Russia’s largest state-owned bank is limiting cash withdrawals for customers in Ukraine after their central headquarters in Kiev were blockaded by anti-Kremlin demonstrators.
Sberbank’s Ukrainian subsidiary announced on Wednesday that customers would not be able to withdraw more 30,000 hryvnia ($1,115) daily.
Members of Ukrainian nationalist group the Azov battalion used concrete blocks to brick up the entrance to Sberbank’s headquarters in Kiev on Monday, forcing the branch to suspend operations.
The group claimed that they had also attacked ATMs belonging to Sberbank and other Russian companies in major cities across Ukraine using insulation foam.
Azov battalion leaders say that they're demanding that Sberbank and other Russian companies leave Ukraine.
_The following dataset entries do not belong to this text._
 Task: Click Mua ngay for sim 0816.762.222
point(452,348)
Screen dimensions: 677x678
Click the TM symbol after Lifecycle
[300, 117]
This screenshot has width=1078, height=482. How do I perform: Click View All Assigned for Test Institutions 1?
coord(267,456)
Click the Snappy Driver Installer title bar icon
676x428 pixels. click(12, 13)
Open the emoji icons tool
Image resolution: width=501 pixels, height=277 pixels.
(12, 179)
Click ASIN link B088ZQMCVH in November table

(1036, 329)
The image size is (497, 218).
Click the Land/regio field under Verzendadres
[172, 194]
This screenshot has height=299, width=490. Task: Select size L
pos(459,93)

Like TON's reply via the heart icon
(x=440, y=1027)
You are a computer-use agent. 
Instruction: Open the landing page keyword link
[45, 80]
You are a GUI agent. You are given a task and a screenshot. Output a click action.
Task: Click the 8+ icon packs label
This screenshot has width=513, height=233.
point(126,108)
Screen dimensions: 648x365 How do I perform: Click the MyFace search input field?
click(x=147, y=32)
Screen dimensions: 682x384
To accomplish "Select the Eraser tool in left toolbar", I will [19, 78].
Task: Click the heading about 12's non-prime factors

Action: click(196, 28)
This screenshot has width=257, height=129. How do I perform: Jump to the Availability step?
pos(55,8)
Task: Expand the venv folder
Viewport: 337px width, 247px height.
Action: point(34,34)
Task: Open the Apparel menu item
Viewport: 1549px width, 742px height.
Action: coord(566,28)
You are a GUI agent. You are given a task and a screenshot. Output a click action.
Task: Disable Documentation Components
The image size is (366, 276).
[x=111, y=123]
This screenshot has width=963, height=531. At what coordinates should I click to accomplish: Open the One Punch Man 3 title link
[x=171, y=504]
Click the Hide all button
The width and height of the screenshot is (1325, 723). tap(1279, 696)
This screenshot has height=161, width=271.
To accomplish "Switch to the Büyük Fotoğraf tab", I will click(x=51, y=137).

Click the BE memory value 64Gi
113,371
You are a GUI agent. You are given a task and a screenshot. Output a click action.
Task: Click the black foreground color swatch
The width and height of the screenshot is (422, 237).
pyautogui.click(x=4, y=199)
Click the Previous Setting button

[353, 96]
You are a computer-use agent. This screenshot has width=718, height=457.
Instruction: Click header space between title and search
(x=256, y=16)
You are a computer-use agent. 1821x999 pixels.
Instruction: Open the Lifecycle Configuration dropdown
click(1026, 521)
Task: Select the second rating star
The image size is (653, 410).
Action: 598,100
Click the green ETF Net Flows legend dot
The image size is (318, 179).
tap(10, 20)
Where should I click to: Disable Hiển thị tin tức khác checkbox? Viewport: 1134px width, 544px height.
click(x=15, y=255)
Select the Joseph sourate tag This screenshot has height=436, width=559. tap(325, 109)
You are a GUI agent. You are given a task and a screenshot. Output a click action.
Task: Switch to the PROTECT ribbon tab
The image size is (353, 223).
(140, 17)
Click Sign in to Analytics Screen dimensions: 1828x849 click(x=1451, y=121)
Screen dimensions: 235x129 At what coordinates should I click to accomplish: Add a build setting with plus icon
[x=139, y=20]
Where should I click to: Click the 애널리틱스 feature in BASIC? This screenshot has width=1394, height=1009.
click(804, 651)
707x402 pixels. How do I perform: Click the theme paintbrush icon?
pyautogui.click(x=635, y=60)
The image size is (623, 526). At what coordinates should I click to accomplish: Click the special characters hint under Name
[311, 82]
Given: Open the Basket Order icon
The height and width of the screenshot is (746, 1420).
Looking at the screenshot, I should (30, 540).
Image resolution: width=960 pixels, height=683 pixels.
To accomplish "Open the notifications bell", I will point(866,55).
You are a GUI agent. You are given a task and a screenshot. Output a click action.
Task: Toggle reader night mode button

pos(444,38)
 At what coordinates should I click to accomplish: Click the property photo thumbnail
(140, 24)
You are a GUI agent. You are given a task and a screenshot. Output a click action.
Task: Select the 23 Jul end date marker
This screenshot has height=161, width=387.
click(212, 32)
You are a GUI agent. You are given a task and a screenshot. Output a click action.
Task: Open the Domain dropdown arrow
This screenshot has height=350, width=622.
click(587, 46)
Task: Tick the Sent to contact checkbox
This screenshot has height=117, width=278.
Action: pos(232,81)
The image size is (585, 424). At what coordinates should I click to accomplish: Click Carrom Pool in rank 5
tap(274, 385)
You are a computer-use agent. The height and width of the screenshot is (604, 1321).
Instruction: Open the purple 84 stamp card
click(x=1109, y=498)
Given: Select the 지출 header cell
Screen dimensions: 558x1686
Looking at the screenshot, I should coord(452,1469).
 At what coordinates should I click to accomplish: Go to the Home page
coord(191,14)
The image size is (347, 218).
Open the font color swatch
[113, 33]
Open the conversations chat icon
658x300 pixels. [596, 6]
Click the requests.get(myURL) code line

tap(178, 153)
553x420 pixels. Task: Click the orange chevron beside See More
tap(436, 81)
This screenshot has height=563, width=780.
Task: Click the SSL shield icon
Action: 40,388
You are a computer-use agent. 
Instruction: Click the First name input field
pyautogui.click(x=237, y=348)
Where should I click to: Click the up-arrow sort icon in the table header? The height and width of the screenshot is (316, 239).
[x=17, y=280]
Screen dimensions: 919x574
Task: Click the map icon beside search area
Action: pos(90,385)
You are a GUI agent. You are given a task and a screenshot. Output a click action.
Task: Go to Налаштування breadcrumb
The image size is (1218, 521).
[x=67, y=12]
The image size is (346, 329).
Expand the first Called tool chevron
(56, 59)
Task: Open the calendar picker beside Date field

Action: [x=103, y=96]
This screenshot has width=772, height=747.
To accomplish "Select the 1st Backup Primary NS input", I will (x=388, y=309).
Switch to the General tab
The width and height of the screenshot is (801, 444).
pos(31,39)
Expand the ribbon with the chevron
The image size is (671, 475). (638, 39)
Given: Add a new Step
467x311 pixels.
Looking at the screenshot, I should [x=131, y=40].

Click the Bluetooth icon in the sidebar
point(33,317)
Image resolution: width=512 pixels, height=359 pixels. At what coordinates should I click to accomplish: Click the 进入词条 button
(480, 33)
The Ukrainian government is set to discuss possible sanctions against Russian banks on Thursday. The National Security and Defense Council of Ukraine is expected to target Sberbank Ukraine in retaliation to the bank's decision to begin accepting documents issued from Ukraine's breakaway republics in Donetsk and Luhansk.
Vladimir Putin signed an executive order officially recognizing identification documents from the two self-proclaimed republics Feb. 18.
Individuals can now use the documents to cross the Russian border, and local authorities will also recognize locally-issued education documents, certificates recording births, deaths, marriages, and divorces, and car registrations.
Russian Foreign Minister Sergei Lavrov has already condemned the protests, comparing the demonstrators to "lynch mobs."
"I understand that Sberbank managers have contacted the Ukrainian authorities in a bid to stop these attempts to hamper their day-to-day work," Lavrov said. "Lynch mobs are intolerable. They violate the law and undermine property rights protected by Ukrainian law."